» **TASK PROMPT**
Output consists of the line that contains "Add a new worksheet with the plus button" plus every later line of the material below, each one duplicated exactly.

━━━━━━━━━━━━━━━━

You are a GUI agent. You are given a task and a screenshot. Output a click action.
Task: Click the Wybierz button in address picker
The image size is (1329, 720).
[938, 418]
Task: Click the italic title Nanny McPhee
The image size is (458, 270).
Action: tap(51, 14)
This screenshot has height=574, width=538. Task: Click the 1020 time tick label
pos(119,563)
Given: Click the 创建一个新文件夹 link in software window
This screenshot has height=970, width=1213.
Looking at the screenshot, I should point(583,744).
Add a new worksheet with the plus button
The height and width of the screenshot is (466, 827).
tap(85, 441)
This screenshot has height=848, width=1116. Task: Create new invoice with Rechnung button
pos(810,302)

━━━━━━━━━━━━━━━━

» **RESULT OF THE EXERCISE**
Add a new worksheet with the plus button
The height and width of the screenshot is (466, 827).
tap(85, 441)
This screenshot has height=848, width=1116. Task: Create new invoice with Rechnung button
pos(810,302)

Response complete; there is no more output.